> _Direction 1_
Rewrite only the records starting with the line that contains "This screenshot has height=440, width=737." and going on through the line that contains "center [135, 37]." as a JSON list of strings, one string per line, with blank lines left out.

> _Text segment_
A fresh blanket of snow has fallen on Indianapolis this morning as we prepare for day two of the NFL Scouting Combine. On the docket today; quarterbacks, running backs and wide receivers make their way through the Lucas Oil Field media room. Additionally, General Manager Brian Xanders will address the gathered press at around 11 a.m. EST (9 a.m. MST).
As we speak, John Elway is meeting with a small group of media near the convention center. Gray Caldwell is there and he will report back shortly on what the Executive Vice President of Football Operations had to say. We will also bring you the video of that media session.
As always, please pass along any questions you have or any prospects you want us to keep an eye out for.
10:22 a.m. EST: Just got back from Elway’s media session. He said he and the team interviewed between eight and 10 players last night, and found that the 15-minute sessions are a perfect amount of time to find out about each guy.
The Hall of Famer said he takes a unique perspective when evaluating talent — he looks at the prospects the same way he did during his playing days.
“I look at it as if I were playing against them,” Elway said, noting he has a particular knowledge of what makes a good defensive back. “I know what I liked to go against and I know what I didn’t like to go against, the way that I thought about guys. When I was watching film (during my playing days,) it was more about going against them, so I’m not so sure that’s going to change. I know when I watched (draft prospects) on film the last month-and-a-half, I looked at, would the guy worry me?”
Elway also touched on the importance of getting the draft right, the defensive line and re-signing Champ Bailey among other topics that we will delve into in this evening’s top story notebook recapping the day’s biggest stories.
Brian Xanders is set to step to the podium in a few minutes.
11:26 a.m. EST: Xanders just concluded his press session touching on a variety of subjects. We will have an update and the video shortly, but check the twitter feed for some live tweets during his session.

Item-finding records
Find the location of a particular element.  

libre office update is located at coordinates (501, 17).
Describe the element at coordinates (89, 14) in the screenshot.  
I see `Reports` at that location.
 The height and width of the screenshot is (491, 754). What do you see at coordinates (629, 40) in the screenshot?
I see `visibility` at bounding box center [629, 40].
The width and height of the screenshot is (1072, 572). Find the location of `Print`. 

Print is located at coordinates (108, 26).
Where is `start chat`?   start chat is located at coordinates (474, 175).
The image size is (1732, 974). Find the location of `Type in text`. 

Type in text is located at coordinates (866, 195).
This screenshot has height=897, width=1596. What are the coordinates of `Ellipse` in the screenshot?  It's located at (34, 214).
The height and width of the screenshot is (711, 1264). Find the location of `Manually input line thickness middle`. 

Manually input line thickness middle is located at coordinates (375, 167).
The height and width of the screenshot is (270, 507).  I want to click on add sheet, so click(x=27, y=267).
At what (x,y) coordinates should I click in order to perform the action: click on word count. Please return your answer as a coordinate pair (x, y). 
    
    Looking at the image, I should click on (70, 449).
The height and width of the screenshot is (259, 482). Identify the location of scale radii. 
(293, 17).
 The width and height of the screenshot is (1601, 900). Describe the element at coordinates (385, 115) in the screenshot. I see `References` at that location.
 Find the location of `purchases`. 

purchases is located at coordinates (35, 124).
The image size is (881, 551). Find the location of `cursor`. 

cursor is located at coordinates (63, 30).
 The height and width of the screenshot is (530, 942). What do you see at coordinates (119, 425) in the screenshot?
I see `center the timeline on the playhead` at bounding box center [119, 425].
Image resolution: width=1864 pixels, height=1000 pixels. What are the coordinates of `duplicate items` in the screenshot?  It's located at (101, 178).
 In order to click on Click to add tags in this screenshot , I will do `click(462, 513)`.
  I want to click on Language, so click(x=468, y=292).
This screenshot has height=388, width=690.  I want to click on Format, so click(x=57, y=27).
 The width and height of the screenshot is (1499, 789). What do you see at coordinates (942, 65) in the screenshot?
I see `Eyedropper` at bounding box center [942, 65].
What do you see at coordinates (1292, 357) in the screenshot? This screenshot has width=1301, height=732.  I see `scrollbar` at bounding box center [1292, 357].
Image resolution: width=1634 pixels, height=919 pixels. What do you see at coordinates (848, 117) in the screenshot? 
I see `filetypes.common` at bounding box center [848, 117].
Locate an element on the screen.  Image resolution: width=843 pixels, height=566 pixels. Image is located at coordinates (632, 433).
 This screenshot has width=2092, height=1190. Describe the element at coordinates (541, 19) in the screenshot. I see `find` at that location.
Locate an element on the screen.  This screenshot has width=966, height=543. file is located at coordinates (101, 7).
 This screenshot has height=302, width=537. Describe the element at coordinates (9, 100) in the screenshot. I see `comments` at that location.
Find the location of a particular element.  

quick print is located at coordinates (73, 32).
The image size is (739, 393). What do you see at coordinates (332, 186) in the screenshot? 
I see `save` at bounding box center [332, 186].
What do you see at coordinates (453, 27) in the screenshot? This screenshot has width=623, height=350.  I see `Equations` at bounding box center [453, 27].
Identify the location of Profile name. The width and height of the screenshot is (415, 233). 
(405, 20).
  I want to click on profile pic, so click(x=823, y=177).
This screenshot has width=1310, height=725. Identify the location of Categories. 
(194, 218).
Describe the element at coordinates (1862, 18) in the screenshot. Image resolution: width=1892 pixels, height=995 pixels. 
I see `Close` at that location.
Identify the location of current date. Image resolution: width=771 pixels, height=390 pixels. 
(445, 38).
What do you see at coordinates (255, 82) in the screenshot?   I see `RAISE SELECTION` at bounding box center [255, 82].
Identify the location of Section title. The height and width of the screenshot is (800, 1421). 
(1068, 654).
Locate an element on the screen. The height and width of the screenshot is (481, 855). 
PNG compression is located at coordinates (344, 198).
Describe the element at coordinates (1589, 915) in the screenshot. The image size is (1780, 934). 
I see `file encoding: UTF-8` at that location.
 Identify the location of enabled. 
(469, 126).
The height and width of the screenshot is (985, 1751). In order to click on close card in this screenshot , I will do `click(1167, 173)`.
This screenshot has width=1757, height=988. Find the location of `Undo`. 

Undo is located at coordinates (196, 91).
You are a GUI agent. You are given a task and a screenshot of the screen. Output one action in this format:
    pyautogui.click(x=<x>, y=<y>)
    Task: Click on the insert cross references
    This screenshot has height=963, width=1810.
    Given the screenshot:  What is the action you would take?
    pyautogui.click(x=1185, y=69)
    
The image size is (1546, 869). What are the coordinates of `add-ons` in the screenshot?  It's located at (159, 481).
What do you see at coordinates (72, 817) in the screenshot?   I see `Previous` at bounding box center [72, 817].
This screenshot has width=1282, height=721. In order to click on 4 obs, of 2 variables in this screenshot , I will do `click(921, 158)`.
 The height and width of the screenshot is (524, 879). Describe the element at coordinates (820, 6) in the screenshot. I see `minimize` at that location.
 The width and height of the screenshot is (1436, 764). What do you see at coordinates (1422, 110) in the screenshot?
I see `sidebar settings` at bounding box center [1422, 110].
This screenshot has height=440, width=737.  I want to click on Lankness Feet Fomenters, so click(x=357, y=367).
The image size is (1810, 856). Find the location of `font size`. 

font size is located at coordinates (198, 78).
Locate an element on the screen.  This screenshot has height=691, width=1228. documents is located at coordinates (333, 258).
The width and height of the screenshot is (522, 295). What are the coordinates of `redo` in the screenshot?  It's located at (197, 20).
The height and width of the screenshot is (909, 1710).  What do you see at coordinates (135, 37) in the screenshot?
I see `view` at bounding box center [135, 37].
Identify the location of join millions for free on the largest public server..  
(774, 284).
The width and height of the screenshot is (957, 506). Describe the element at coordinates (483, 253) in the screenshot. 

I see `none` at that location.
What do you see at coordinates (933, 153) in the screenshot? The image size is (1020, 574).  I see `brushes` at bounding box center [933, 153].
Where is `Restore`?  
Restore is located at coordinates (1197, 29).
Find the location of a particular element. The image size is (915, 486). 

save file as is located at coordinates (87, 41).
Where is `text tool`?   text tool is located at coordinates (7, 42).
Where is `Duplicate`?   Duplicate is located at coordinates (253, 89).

> _Direction 2_
Copy the whole NFL Scouting Combine update word for word.

> _Complete answer 1_
[
  "This screenshot has height=440, width=737.  I want to click on Lankness Feet Fomenters, so click(x=357, y=367).",
  "The image size is (1810, 856). Find the location of `font size`. ",
  "font size is located at coordinates (198, 78).",
  "Locate an element on the screen.  This screenshot has height=691, width=1228. documents is located at coordinates (333, 258).",
  "The width and height of the screenshot is (522, 295). What are the coordinates of `redo` in the screenshot?  It's located at (197, 20).",
  "The height and width of the screenshot is (909, 1710).  What do you see at coordinates (135, 37) in the screenshot?",
  "I see `view` at bounding box center [135, 37]."
]

> _Complete answer 2_
A fresh blanket of snow has fallen on Indianapolis this morning as we prepare for day two of the NFL Scouting Combine. On the docket today; quarterbacks, running backs and wide receivers make their way through the Lucas Oil Field media room. Additionally, General Manager Brian Xanders will address the gathered press at around 11 a.m. EST (9 a.m. MST).
As we speak, John Elway is meeting with a small group of media near the convention center. Gray Caldwell is there and he will report back shortly on what the Executive Vice President of Football Operations had to say. We will also bring you the video of that media session.
As always, please pass along any questions you have or any prospects you want us to keep an eye out for.
10:22 a.m. EST: Just got back from Elway’s media session. He said he and the team interviewed between eight and 10 players last night, and found that the 15-minute sessions are a perfect amount of time to find out about each guy.
The Hall of Famer said he takes a unique perspective when evaluating talent — he looks at the prospects the same way he did during his playing days.
“I look at it as if I were playing against them,” Elway said, noting he has a particular knowledge of what makes a good defensive back. “I know what I liked to go against and I know what I didn’t like to go against, the way that I thought about guys. When I was watching film (during my playing days,) it was more about going against them, so I’m not so sure that’s going to change. I know when I watched (draft prospects) on film the last month-and-a-half, I looked at, would the guy worry me?”
Elway also touched on the importance of getting the draft right, the defensive line and re-signing Champ Bailey among other topics that we will delve into in this evening’s top story notebook recapping the day’s biggest stories.
Brian Xanders is set to step to the podium in a few minutes.
11:26 a.m. EST: Xanders just concluded his press session touching on a variety of subjects. We will have an update and the video shortly, but check the twitter feed for some live tweets during his session.